**TASK INSTRUCTIONS:** In the listing that follows, copy out each line that includes the word "height".

**DATA PROVIDED:**
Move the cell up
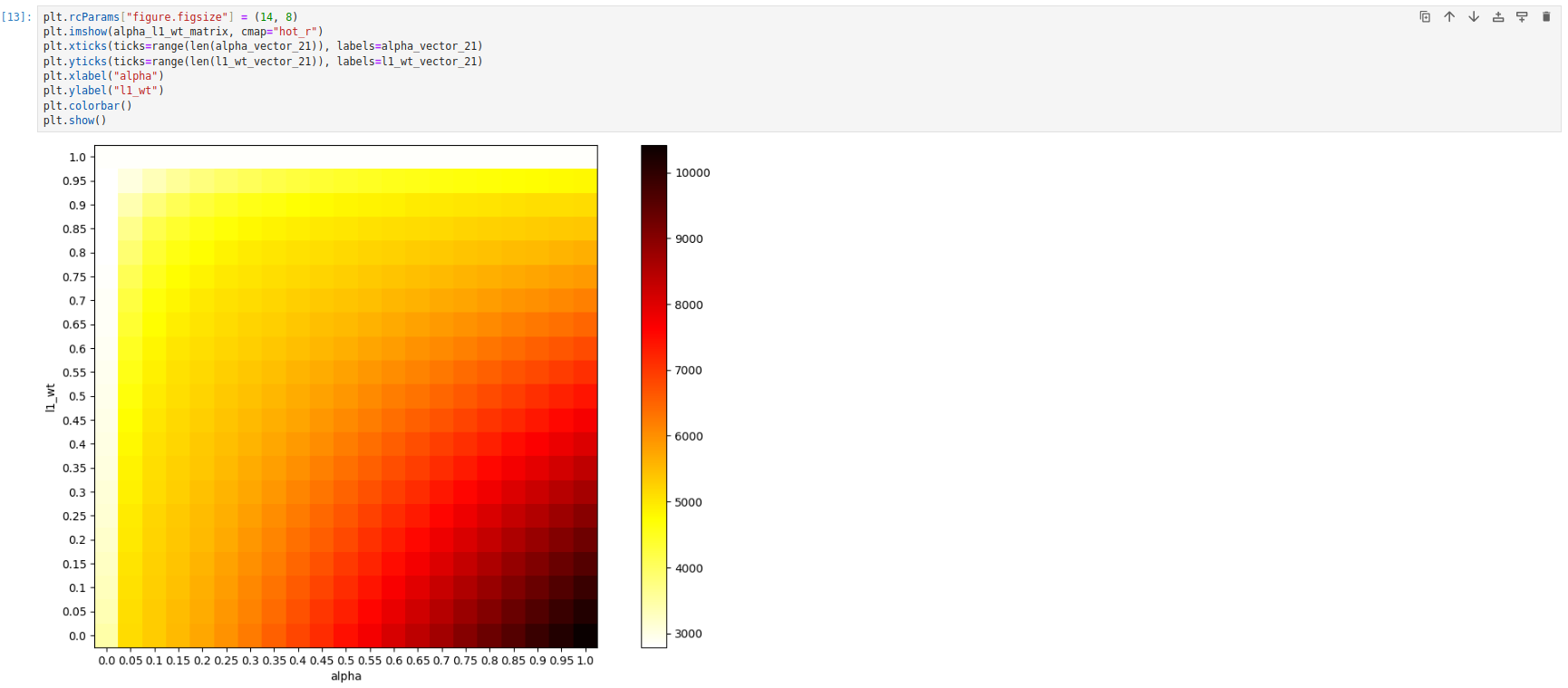The image size is (1568, 688). tap(1449, 17)
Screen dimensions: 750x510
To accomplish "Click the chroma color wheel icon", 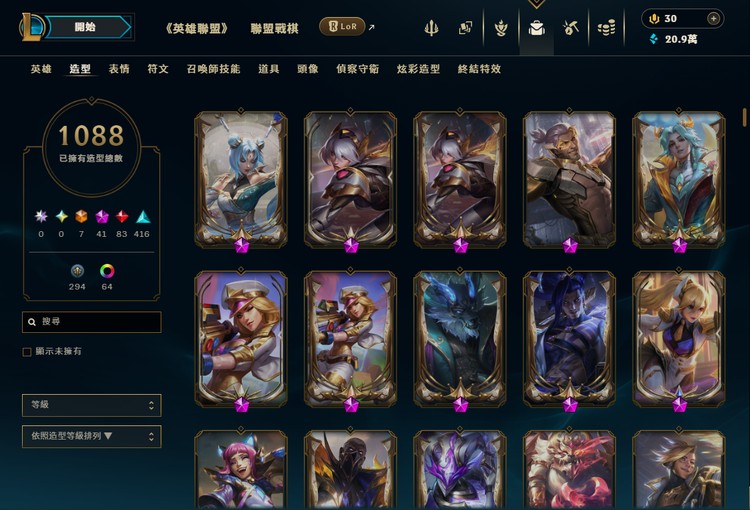I will (x=107, y=271).

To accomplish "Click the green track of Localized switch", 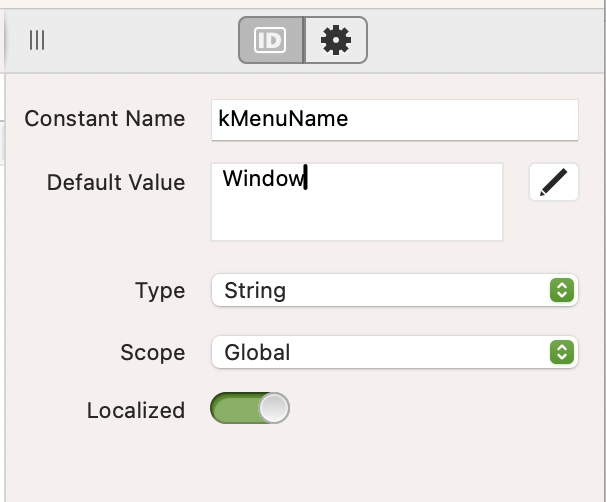I will (x=235, y=408).
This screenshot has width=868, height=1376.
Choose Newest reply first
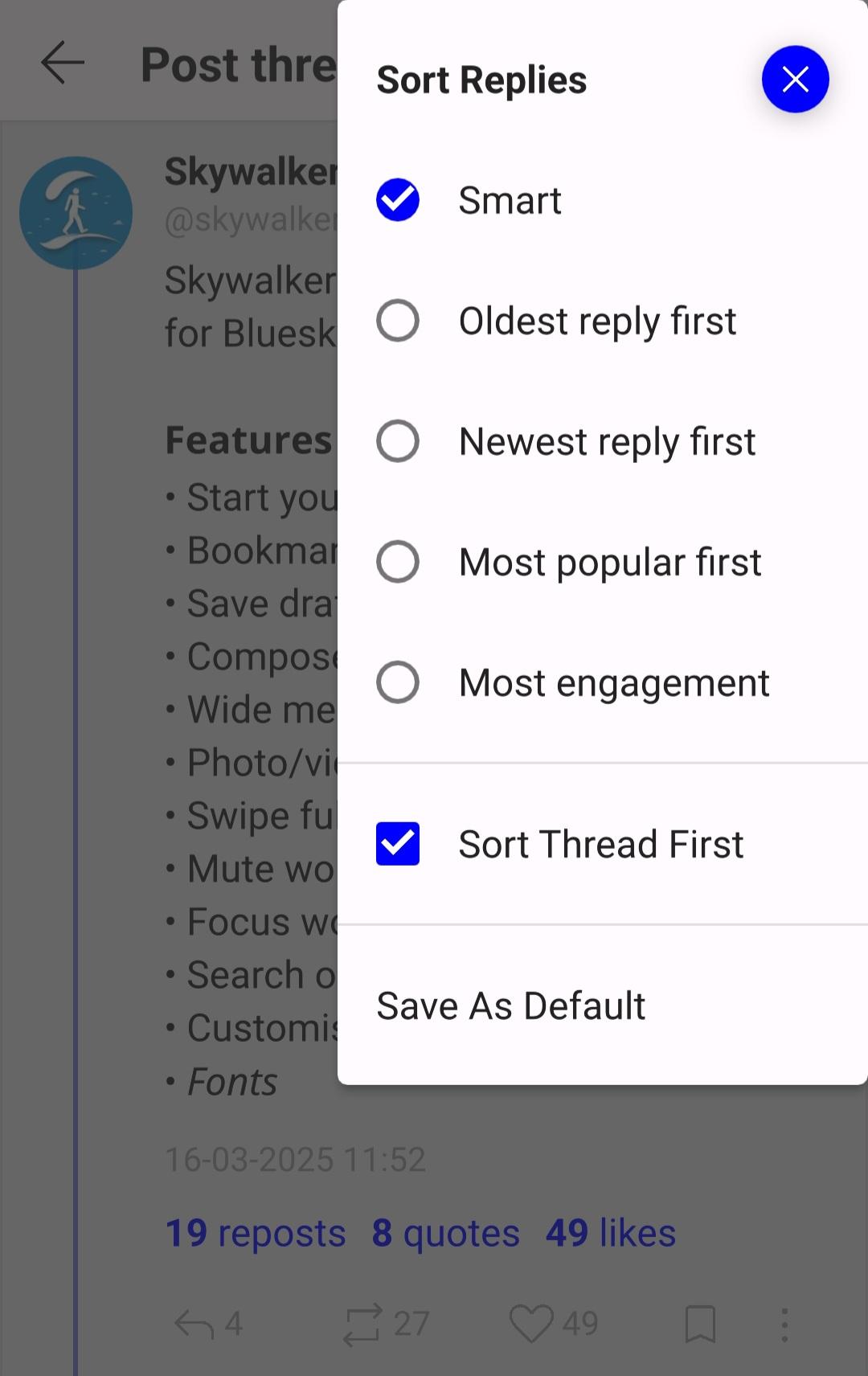pos(398,441)
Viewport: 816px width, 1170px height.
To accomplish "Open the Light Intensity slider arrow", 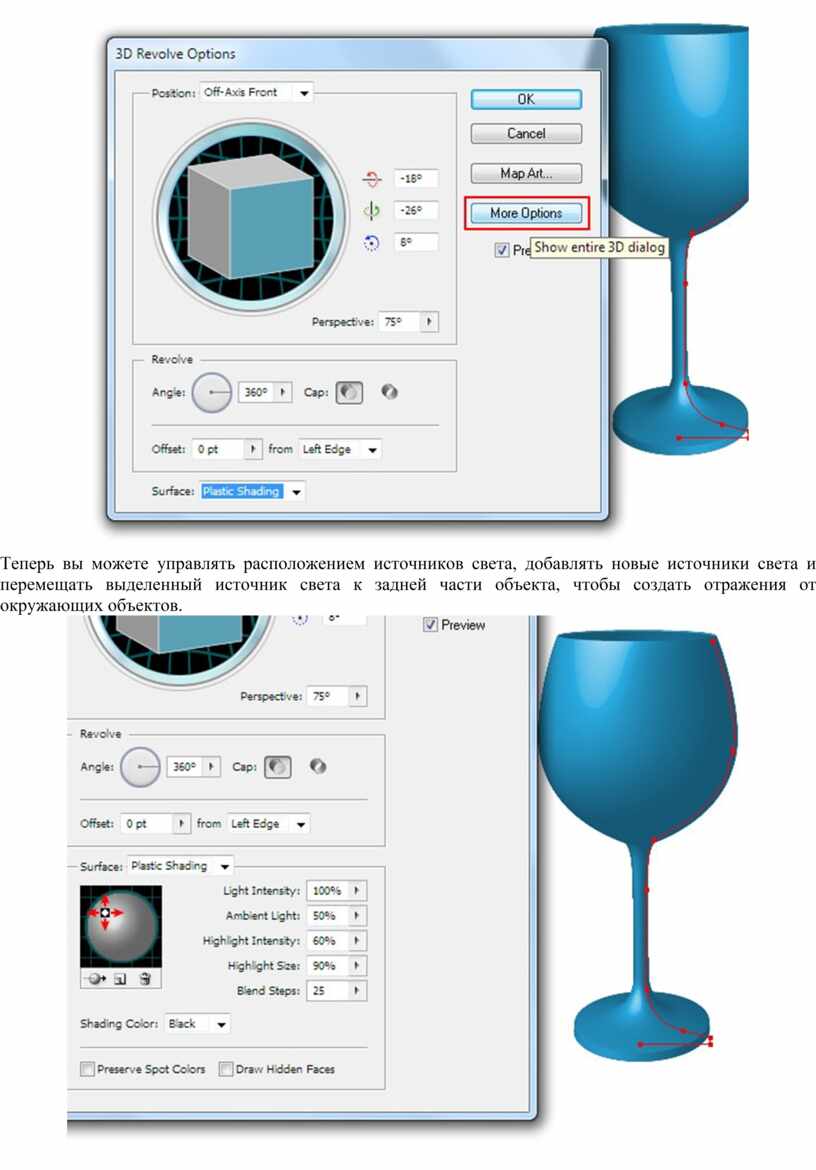I will (357, 890).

**ANSWER TO THIS TASK:**
This screenshot has width=868, height=1376.
Viewport: 816px width, 1170px height.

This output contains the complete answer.